--- Begin RECORDS PROVIDED ---

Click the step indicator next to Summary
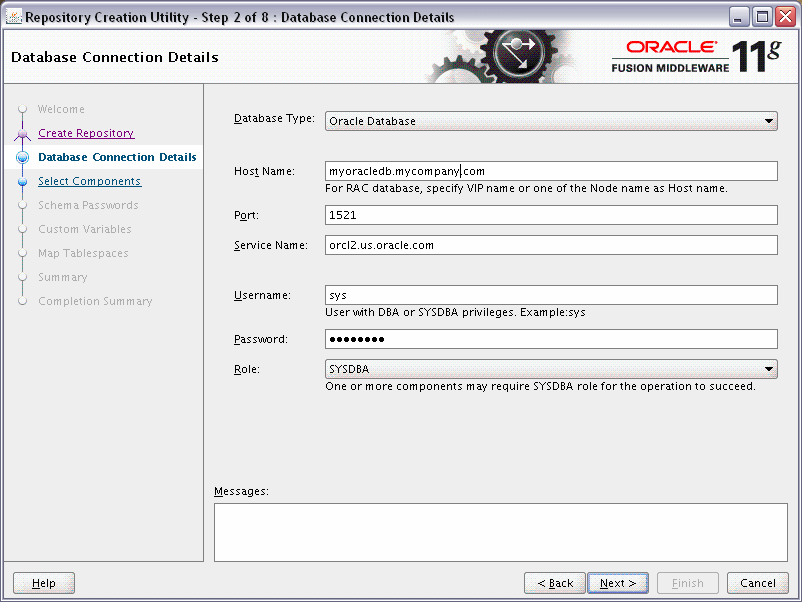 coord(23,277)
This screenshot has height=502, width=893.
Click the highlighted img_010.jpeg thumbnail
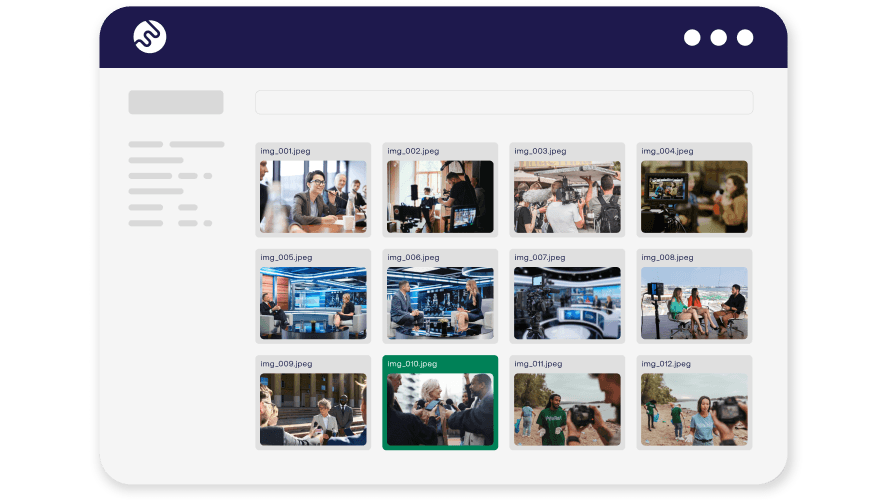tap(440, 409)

--- End RECORDS PROVIDED ---
--- Begin RECORDS PROVIDED ---

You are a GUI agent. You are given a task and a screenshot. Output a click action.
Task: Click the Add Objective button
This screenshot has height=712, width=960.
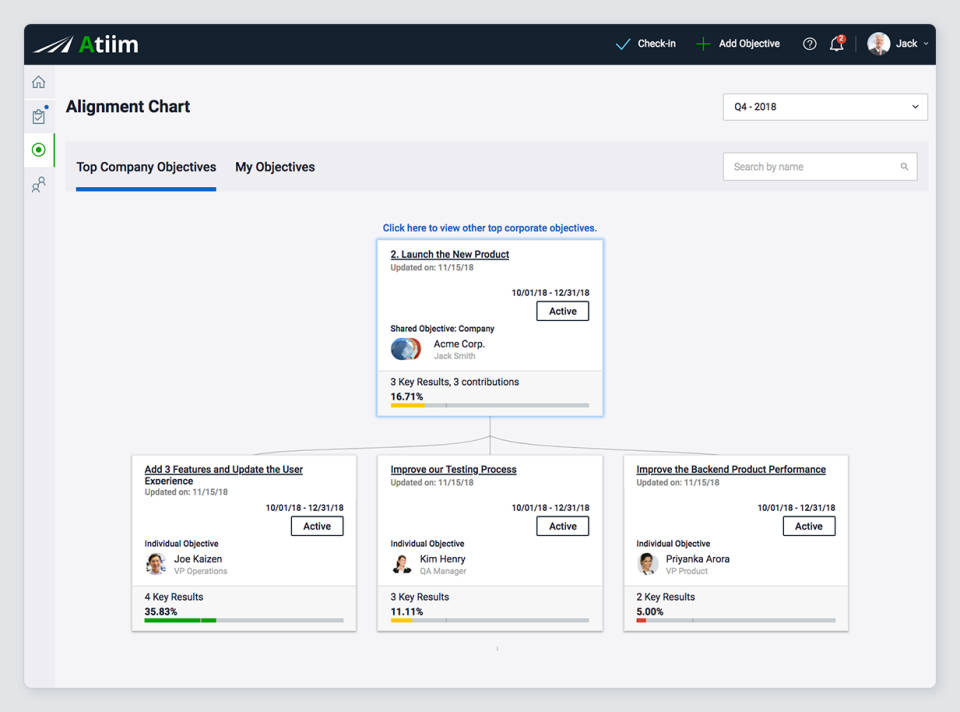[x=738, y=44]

--- End RECORDS PROVIDED ---

WHAT TO WORK ON:
Which lines of the data above contain the word "height"? Return each of them in full.

COMPLETE OUTPUT:
This screenshot has height=502, width=893.
This screenshot has height=712, width=960.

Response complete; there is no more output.